政策的含意には、労使関係システムと政策形成、労働力媒介機関と相互扶助、そのほかの三点をあげた。
労使関係システムと政策形成については、政策形成の場に、労使だけでなく、労働者とその家族、学校、地域住民、職業訓練・職業紹介機関、職業訓練NPO、労働者所有企業、相互扶助組織など従来は必ずしも労働問題に特化していなかったアクターを参加させることが参考になるとした。
労働力媒介機能機関と相互扶助に関しては、受益者の需要に効率的かつきめ細かく対応することを目的とした場合、地域に根ざしたさまざまなアクターの主体的な参加が日本においても有効かどうか検討が必要だとした。

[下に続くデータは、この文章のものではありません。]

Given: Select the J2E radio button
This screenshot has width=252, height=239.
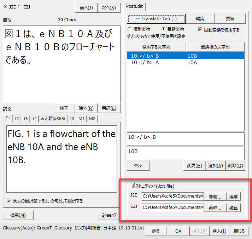Looking at the screenshot, I should click(x=5, y=6).
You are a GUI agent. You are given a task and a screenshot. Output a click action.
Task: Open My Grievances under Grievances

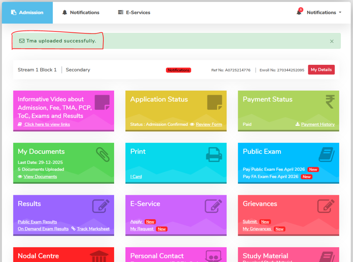(x=257, y=229)
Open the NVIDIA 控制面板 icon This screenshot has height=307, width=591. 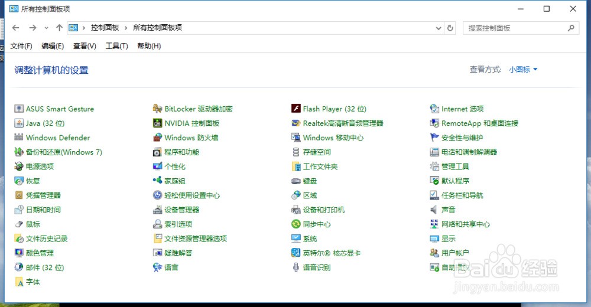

また、相互扶助の在り方については、医療保険や年金といった従来は長期安定型雇用のもとで企業が多くを負担してきた社会保障制度の恩恵に預かることができない労働者が増えている状況において、アメリカの新しい組織の経験を応用することができるか検討が必要だとした。また、これらの組織は、非正規雇用労働者の拠り所としての意味もあり、その経験が日本においても応用できるかどうか検討が必要だとしている。
そのほかの示唆としては、組織間、組織に関わる人間同士を密接に連携させることや、その活動に携わるリーダーを育成することには特殊な能力が求められることがアメリカの経験から発見されたことから、その手法について研究を深めること、および日本への応用可能性について検討が必要だとした。